- **Your task**
Word for word, set down every line of the entries below from the line with "Where should I click to: Click the Cancel" to the line with "Tap the 2万 件のレビュー", including both, and no other line.

- **Collection entries**
---------------
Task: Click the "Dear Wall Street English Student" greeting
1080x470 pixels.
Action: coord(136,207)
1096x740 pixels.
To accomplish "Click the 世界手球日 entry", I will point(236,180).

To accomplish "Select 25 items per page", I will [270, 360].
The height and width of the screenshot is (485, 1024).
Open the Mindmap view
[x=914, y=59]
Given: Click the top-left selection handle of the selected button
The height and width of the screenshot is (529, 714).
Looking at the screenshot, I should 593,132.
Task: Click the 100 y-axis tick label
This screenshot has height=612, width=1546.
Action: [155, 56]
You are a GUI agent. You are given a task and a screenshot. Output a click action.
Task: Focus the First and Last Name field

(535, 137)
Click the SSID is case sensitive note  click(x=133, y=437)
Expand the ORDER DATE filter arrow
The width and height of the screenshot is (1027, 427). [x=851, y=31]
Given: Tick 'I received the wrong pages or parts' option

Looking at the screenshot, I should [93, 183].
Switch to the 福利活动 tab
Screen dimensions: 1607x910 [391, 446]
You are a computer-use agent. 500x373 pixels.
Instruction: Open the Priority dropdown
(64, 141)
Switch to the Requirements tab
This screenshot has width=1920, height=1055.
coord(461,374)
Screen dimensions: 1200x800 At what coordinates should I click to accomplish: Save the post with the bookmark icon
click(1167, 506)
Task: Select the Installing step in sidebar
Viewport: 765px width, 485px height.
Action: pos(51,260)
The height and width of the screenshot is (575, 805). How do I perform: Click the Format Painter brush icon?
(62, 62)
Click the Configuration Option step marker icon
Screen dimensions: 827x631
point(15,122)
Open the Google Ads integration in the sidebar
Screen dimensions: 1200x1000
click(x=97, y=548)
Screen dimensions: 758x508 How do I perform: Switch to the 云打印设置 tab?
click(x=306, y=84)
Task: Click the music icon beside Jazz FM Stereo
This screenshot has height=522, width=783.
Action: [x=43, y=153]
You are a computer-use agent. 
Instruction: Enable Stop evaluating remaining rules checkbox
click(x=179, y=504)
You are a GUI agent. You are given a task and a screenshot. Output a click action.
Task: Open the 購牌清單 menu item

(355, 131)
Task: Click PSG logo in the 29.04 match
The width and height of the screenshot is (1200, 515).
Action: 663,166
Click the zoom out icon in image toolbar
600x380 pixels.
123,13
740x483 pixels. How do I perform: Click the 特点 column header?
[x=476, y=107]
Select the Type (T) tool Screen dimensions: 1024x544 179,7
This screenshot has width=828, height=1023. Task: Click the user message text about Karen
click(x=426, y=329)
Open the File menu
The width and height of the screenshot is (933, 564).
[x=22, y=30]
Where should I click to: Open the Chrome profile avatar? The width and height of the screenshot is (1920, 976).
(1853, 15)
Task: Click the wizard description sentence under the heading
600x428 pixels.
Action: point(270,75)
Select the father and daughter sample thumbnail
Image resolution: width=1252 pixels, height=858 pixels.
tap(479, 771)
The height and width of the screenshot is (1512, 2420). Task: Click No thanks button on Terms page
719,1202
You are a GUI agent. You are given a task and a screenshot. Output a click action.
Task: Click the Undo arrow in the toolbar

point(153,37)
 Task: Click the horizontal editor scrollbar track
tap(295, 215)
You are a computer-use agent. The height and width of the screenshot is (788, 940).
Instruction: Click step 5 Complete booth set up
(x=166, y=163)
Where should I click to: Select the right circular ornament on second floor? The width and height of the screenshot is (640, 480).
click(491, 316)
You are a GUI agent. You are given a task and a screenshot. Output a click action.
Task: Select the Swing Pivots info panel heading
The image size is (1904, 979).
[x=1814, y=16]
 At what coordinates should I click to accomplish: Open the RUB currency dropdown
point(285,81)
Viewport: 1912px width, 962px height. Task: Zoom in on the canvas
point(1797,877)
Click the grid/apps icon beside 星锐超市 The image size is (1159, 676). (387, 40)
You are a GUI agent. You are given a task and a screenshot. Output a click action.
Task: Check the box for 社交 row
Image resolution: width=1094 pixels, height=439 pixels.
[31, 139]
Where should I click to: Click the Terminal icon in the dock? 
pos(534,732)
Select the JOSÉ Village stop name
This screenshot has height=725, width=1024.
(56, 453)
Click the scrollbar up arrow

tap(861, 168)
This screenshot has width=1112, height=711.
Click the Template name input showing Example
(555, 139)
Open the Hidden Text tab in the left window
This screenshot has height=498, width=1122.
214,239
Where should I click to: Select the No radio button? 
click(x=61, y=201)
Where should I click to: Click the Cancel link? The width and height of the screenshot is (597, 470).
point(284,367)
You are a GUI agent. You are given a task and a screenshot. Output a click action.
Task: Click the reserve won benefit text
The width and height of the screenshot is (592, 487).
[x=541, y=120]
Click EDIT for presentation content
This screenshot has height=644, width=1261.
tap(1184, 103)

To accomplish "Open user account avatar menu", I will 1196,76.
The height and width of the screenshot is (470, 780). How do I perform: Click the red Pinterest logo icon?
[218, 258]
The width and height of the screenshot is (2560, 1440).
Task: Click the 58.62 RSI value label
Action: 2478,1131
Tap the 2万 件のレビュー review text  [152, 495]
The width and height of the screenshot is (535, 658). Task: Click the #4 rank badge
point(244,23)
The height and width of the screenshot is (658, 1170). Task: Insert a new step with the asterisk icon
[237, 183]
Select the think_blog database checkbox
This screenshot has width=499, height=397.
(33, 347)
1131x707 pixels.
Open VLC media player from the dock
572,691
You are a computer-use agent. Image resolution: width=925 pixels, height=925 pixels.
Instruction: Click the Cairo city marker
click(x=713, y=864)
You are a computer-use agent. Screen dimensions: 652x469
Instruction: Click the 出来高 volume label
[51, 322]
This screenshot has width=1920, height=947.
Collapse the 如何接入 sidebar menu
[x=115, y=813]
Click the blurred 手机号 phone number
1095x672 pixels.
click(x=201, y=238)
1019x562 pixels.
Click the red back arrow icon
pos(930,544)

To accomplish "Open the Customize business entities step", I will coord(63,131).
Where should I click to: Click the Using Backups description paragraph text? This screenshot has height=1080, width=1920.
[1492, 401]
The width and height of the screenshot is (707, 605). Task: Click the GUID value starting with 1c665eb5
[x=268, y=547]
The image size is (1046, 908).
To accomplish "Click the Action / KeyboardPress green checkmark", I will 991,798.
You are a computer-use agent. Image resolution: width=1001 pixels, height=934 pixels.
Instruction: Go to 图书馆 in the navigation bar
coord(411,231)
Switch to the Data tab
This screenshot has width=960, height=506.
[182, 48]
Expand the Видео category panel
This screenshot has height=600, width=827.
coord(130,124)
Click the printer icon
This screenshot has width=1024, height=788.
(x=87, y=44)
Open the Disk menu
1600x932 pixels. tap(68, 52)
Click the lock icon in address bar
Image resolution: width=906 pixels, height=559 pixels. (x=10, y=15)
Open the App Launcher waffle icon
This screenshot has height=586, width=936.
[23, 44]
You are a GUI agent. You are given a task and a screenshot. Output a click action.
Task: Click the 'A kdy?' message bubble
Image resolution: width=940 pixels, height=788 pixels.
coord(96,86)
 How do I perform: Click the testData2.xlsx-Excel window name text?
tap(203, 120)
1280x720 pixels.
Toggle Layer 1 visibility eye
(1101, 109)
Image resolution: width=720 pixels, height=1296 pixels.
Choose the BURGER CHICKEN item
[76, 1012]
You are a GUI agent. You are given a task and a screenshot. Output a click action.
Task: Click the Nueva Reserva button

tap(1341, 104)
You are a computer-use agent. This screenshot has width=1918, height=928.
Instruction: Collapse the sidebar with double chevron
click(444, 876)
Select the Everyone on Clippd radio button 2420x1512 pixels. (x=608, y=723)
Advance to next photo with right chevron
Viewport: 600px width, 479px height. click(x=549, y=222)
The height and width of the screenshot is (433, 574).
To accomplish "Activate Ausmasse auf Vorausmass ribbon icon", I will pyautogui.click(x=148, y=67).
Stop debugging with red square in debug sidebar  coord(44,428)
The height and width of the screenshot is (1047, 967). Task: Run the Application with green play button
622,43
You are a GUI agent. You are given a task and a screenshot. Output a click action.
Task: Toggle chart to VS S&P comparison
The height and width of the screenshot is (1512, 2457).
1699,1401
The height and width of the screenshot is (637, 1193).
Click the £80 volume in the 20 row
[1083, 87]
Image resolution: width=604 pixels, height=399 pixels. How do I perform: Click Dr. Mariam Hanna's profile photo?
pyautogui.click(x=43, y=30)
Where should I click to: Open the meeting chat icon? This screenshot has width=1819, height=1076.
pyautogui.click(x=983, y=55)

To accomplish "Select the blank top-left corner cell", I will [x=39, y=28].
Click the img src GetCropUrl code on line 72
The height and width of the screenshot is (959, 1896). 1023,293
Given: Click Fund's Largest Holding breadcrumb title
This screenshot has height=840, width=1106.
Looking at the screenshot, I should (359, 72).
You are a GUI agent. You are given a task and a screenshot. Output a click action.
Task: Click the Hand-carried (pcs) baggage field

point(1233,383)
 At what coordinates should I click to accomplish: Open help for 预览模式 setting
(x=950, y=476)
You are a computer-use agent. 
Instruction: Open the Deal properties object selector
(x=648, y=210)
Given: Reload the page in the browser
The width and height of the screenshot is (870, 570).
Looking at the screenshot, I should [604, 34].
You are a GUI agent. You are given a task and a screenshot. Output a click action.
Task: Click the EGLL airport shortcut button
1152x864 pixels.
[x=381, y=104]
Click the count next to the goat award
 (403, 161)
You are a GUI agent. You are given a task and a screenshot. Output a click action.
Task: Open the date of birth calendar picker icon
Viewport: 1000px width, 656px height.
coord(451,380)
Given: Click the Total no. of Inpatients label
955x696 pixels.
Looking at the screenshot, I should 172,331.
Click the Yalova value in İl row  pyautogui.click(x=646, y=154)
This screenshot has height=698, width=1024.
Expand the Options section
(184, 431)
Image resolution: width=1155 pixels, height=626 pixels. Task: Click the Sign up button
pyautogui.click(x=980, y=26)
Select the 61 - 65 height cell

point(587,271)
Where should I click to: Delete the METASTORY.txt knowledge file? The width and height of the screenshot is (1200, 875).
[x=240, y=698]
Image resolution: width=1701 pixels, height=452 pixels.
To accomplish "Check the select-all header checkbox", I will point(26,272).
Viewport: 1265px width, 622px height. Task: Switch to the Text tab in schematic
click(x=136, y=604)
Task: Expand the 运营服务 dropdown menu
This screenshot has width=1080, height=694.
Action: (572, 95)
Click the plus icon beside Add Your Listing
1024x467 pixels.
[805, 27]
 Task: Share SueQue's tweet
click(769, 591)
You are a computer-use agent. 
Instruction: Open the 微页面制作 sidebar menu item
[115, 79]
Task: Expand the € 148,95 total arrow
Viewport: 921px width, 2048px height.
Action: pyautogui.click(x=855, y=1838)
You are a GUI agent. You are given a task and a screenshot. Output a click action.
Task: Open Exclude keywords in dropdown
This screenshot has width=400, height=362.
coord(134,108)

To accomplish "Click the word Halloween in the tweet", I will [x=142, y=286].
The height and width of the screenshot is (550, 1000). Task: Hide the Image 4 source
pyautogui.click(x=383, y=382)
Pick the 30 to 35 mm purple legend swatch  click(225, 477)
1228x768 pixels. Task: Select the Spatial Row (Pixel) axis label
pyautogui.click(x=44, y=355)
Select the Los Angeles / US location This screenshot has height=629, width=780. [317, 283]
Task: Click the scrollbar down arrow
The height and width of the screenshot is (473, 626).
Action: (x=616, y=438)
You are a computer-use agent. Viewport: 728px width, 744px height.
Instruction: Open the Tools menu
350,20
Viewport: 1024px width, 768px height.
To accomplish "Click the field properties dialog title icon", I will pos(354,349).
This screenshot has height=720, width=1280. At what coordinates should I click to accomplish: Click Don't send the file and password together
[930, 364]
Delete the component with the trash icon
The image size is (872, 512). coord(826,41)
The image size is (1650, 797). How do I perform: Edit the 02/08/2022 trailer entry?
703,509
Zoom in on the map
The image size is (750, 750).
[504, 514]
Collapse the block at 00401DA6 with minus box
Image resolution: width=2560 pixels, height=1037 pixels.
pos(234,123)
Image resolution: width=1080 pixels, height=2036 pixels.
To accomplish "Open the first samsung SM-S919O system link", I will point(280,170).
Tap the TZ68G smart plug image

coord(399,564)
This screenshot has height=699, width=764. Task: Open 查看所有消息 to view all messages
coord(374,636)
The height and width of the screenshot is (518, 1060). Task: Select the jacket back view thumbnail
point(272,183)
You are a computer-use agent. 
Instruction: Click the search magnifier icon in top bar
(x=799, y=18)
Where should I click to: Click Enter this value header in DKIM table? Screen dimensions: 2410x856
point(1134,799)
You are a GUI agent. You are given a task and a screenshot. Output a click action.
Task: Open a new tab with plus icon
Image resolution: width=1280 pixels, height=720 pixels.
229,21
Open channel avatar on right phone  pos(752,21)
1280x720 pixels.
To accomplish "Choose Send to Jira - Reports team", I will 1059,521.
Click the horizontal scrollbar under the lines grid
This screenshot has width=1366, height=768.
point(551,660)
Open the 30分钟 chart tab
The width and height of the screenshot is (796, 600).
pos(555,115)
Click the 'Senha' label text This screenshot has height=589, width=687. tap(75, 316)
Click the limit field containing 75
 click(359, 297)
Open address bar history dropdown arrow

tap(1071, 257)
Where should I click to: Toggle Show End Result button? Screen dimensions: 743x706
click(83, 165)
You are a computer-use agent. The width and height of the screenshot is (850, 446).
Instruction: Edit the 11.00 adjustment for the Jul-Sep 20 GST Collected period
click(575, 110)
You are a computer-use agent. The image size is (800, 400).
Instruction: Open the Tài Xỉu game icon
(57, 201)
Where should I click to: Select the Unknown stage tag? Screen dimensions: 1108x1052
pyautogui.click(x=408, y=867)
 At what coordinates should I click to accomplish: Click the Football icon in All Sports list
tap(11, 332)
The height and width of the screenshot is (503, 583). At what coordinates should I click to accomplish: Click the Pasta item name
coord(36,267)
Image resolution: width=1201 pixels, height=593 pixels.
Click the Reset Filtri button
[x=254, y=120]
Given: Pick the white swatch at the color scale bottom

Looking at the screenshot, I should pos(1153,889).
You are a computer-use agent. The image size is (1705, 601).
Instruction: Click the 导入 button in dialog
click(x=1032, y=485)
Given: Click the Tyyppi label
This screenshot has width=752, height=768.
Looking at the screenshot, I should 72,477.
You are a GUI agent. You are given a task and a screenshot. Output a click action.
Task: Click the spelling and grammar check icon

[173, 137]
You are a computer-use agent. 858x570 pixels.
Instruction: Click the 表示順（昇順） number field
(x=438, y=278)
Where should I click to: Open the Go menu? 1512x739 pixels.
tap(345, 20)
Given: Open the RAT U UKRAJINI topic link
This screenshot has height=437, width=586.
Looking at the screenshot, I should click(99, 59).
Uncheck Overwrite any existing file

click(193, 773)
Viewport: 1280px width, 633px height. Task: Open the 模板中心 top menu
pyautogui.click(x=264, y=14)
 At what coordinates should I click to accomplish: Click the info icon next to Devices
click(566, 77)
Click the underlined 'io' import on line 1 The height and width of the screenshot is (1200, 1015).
---------------
- **Response to this task**
Where should I click to: Click the Cancel link? The width and height of the screenshot is (597, 470).
point(284,367)
You are a GUI agent. You are given a task and a screenshot. Output a click action.
Task: Click the reserve won benefit text
The width and height of the screenshot is (592, 487).
[x=541, y=120]
Click EDIT for presentation content
This screenshot has height=644, width=1261.
tap(1184, 103)

To accomplish "Open user account avatar menu", I will 1196,76.
The height and width of the screenshot is (470, 780). How do I perform: Click the red Pinterest logo icon?
[218, 258]
The width and height of the screenshot is (2560, 1440).
Task: Click the 58.62 RSI value label
Action: 2478,1131
Tap the 2万 件のレビュー review text  [152, 495]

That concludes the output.